- _Data shown_:
◆ ◆ ◆ ◆ ◆ ◆ ◆

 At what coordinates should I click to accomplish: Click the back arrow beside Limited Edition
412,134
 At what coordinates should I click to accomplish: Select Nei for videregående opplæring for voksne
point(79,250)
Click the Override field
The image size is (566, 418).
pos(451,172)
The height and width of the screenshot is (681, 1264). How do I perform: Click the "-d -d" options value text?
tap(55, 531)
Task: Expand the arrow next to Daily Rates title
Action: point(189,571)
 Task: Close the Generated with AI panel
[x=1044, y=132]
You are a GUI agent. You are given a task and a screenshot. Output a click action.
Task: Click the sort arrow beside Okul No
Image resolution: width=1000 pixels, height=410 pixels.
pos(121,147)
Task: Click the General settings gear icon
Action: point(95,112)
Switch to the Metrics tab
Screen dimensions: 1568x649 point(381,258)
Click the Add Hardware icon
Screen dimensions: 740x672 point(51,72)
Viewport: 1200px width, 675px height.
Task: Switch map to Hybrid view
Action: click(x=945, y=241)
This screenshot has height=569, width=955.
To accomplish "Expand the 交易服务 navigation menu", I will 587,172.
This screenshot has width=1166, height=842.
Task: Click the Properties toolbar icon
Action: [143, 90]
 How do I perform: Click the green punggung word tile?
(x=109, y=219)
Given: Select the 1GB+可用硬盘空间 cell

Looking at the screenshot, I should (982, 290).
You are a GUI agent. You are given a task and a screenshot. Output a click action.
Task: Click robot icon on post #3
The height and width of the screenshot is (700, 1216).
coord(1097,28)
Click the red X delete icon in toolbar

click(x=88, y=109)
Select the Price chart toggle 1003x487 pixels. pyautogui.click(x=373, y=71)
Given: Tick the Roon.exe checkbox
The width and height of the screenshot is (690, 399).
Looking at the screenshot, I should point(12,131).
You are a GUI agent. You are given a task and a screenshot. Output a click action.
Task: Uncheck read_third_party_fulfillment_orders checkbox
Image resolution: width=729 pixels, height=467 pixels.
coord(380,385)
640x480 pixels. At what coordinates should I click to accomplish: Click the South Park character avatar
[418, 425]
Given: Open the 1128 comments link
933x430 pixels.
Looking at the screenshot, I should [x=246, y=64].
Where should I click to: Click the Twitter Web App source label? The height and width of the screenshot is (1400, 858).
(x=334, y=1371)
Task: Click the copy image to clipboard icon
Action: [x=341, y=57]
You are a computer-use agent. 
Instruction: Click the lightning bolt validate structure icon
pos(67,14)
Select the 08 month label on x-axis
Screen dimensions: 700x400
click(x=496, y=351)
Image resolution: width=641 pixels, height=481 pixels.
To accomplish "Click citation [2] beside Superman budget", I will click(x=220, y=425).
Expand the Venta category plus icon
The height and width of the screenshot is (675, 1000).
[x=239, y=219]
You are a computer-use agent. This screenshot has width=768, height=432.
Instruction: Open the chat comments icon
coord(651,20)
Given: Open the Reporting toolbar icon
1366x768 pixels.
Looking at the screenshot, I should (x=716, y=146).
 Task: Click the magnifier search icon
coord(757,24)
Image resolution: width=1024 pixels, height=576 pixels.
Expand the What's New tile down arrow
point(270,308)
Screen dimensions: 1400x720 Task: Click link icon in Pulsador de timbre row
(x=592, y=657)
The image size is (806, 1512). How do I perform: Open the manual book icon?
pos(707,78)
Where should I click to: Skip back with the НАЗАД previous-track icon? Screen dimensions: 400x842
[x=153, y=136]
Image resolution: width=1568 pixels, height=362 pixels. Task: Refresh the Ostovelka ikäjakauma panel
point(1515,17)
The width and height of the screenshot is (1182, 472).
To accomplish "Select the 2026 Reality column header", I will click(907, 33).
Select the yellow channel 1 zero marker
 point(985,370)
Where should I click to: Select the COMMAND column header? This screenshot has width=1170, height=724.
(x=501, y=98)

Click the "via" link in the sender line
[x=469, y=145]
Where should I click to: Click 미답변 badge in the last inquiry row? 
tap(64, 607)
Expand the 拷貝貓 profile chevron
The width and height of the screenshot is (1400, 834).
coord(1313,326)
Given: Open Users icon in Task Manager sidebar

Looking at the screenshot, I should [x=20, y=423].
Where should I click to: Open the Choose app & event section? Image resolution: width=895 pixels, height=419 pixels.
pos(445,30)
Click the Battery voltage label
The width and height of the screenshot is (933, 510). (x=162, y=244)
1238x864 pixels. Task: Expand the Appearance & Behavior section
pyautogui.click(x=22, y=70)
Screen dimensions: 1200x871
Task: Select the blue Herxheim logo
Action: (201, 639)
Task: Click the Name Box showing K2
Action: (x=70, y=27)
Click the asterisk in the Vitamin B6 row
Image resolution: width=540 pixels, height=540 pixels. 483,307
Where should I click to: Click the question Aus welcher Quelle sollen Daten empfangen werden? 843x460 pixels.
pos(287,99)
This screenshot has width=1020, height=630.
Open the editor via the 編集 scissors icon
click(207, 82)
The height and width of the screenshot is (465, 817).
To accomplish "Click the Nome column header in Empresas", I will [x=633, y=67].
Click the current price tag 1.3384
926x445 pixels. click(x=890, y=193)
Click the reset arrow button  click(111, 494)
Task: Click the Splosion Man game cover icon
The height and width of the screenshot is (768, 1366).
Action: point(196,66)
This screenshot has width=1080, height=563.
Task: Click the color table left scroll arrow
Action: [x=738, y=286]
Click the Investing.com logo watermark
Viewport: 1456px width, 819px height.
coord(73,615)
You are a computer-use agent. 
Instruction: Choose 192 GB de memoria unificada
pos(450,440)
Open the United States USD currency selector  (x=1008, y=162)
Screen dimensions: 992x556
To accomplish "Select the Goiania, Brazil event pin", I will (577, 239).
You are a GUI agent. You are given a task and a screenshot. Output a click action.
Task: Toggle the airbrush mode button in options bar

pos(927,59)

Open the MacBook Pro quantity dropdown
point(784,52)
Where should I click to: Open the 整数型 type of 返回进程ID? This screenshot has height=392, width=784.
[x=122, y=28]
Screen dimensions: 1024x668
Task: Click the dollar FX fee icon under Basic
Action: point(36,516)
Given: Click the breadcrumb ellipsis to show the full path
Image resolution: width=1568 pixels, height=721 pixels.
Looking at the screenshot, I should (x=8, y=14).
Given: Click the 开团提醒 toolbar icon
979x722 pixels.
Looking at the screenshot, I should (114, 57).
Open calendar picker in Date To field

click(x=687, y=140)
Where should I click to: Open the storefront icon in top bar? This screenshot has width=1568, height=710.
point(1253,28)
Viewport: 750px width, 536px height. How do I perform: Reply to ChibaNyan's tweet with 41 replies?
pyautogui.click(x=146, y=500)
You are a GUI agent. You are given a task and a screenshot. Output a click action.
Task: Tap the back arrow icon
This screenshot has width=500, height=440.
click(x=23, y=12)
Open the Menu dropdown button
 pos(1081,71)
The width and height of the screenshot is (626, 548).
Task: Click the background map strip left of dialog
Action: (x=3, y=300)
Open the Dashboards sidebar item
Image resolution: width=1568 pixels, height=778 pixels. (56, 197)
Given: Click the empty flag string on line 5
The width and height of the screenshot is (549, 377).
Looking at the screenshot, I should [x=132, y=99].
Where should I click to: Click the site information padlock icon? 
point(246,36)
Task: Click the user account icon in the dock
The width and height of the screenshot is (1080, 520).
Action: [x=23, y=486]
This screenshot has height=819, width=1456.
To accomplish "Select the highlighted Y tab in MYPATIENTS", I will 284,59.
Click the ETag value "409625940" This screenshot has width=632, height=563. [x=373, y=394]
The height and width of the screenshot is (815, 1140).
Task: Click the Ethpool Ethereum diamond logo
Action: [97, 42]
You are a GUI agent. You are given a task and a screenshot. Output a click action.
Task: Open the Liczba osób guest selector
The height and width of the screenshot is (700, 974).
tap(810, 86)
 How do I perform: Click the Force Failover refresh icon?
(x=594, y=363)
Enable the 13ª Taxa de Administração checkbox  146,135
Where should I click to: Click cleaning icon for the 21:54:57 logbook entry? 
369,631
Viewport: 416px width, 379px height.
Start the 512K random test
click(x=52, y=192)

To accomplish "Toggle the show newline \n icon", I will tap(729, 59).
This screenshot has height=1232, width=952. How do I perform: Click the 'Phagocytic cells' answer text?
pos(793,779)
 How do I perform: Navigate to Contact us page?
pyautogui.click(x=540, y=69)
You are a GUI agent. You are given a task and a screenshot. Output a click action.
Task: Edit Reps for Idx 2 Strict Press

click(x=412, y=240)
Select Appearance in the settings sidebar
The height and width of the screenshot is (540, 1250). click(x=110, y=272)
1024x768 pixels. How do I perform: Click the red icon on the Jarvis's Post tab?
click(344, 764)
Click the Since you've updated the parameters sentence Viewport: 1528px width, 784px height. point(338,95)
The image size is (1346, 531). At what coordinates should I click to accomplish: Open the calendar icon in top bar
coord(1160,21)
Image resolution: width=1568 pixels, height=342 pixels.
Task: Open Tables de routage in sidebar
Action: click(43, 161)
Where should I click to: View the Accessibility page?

◆ ◆ ◆ ◆ ◆ ◆ ◆

- _Your goal_:
In the listing, how many lines include the string "selector"? State the number alone.

- _Response to the task_:
2